An Overview of High-Performance Computing and Responsibly Reckless Algorithms
SpeakerJack Dongarra
University of Tennessee
Oak Ridge National Laboratory
University of Manchester
When: Thursday, Feb. 6, 2025, 2–3 pm
Where: Evans Conference Room
Third floor, Warnock Engineering Building, University of Utah
72 S Central Campus Dr, Salt Lake City, UT 84112
Abstract
In this talk, we examine how high-performance computing has changed over the last 10 years and look at trends in the future. These changes have impacted and will continue to impact our software significantly. Some of the software and algorithm challenges have already been encountered, such as management of communication and memory hierarchies through a combination of compile-time and run-time techniques, but the increased scale of computation, depth of memory hierarchies, range of latencies, and increased run-time environment variability will make these problems much harder.

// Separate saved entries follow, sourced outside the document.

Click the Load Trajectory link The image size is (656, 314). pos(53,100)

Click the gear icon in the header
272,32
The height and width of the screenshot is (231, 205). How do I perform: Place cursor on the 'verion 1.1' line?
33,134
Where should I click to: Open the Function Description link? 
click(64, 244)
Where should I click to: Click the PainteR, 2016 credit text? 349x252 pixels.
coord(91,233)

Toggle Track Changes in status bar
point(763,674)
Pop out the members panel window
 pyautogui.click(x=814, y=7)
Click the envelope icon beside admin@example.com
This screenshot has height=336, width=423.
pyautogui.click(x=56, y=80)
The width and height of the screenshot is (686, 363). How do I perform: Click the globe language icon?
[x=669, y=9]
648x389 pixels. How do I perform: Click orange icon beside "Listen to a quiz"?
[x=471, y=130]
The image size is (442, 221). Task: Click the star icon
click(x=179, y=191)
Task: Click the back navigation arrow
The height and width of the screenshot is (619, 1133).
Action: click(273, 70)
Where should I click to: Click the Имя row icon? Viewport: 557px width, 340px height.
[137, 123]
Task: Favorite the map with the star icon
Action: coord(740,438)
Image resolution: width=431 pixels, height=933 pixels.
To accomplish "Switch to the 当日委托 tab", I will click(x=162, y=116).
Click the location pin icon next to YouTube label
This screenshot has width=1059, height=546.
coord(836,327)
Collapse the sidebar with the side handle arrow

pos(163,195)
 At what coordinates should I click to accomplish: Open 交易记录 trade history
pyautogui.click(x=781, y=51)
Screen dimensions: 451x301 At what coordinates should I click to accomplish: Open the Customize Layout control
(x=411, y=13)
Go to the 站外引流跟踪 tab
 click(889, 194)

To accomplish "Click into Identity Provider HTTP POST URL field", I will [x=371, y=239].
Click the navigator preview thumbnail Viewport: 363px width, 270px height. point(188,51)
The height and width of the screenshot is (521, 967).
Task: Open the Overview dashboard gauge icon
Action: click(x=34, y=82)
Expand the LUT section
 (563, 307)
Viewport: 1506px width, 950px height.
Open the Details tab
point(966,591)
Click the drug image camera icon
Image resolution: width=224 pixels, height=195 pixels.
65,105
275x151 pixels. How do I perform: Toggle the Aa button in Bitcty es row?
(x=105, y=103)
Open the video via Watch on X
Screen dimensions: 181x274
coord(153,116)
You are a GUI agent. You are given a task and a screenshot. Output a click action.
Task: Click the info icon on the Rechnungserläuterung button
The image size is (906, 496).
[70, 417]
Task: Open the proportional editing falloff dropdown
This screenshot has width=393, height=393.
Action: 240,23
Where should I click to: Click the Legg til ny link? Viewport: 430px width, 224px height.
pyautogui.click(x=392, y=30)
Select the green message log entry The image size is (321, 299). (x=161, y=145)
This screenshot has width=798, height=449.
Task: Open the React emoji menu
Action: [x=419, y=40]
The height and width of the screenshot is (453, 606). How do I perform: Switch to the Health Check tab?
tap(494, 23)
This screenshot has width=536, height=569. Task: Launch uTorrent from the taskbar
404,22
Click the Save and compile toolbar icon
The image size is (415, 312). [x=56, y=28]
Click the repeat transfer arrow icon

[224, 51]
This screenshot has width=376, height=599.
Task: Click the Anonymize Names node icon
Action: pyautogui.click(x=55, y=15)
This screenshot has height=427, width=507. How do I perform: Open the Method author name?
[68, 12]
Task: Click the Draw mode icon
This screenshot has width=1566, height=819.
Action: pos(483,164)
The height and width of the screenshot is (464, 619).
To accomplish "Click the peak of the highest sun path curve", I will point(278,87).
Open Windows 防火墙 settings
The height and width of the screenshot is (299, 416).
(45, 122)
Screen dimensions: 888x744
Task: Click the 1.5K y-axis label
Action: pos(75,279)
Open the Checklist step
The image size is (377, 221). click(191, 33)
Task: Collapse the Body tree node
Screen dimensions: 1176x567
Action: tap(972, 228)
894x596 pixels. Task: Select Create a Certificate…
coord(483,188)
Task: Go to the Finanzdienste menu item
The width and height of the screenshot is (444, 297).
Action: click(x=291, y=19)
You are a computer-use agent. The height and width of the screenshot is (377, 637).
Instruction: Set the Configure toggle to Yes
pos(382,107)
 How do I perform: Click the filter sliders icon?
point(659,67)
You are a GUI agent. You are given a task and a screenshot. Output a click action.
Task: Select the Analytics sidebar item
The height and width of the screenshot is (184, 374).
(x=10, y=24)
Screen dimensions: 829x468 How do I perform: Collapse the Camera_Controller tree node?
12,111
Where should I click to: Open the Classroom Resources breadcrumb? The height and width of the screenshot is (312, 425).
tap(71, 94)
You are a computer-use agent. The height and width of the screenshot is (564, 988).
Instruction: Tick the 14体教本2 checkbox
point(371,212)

Mixed precision numerical methods are paramount for increasing the throughput of traditional and artificial intelligence (AI) workloads beyond riding the wave of the hardware alone. Reducing precision comes at the price of trading away some accuracy for performance (reckless behavior) but in noncritical segments of the workflow (responsible behavior) so that the accuracy requirements of the application can still be satisfied.
Biography
Jack Dongarra specializes in numerical algorithms in linear algebra, parallel computing, the use of advanced computer architectures, programming methodology, and tools for parallel computers. He holds appointments at the University of Manchester, Oak Ridge National Laboratory, and the University of Tennessee. In 2019 he received the ACM/SIAM Computational Science and Engineering Prize. In 2020, he received the IEEE-CS Computer Pioneer Award. In 2021 he received the ACM A.M. Turing Award for his pioneering contributions to numerical algorithms and software that have driven decades of extraordinary progress in computing performance and applications. He is a Fellow of the AAAS, ACM, IEEE, and SIAM; a foreign member of the British Royal Society and a member of the U.S. National Academy of Sciences and the U.S. National Academy of Engineering.